What Is "Load Average" In Top's Output Anyway?


When I started using Unix in 1989, I learned about the "top" command to see how hard the computer was working. There are many numbers in top's output. Some (such as time, uptime, number of users, CPU states, etc.) are easy to understand. However, I never really understood what "load average" means.

Of course, if the computer is doing nothing, the load average would be low, and if the computer is busy, the load average will be large. However, the number can go much higher than 1, so it's not the fraction of the computer's capacity that is being used. I was never curious enough to find out exactly what that number means, and just settled for general feeling of typical numbers that would be "safe" for each computer.

Now, thanks to the magic of the Internet, the exact meaning can easily be found here and here. (Yes, it's easily found, but to really understand it, you need to read till the end.)

To summarize:

So, what have we learned? Those three innocuous looking numbers in the LA triplet have a surprising amount of depth behind them.

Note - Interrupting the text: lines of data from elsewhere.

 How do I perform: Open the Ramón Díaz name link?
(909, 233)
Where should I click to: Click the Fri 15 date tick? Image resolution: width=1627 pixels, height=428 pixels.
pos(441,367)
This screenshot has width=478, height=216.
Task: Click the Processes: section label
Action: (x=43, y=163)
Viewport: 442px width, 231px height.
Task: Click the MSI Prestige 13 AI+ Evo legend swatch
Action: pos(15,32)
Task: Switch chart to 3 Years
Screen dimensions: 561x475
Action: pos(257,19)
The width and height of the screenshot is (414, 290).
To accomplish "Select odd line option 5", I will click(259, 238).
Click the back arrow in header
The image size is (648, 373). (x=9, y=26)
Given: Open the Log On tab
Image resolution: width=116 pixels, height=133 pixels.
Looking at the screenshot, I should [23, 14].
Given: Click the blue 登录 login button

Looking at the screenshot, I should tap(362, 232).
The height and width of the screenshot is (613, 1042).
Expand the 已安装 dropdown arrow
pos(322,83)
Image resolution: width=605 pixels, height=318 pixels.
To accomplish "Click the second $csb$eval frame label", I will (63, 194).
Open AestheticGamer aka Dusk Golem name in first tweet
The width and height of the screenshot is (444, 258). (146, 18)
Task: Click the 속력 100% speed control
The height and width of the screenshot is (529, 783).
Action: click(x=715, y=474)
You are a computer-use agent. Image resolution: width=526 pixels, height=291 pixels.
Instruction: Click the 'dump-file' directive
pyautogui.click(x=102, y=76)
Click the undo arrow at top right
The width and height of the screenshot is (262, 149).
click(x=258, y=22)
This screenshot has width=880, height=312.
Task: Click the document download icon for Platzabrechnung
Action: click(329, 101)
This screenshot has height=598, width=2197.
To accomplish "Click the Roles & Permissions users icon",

The triplet is intended to provide you with some kind of information about how much work has been done on the system in the recent past (1 minute), the past (5 minutes) and the distant past (15 minutes).

and

Those three little numbers tucked away innocently in certain UNIX commands are not so trivial after all. The first point is that load in this context refers to run-queue length (i.e., the sum of the number of processes waiting in the run-queue plus the number currently executing). Therefore, the number is absolute (not relative) and thus it can be unbounded; unlike utilization (AKA ``load'' in queueing theory parlence).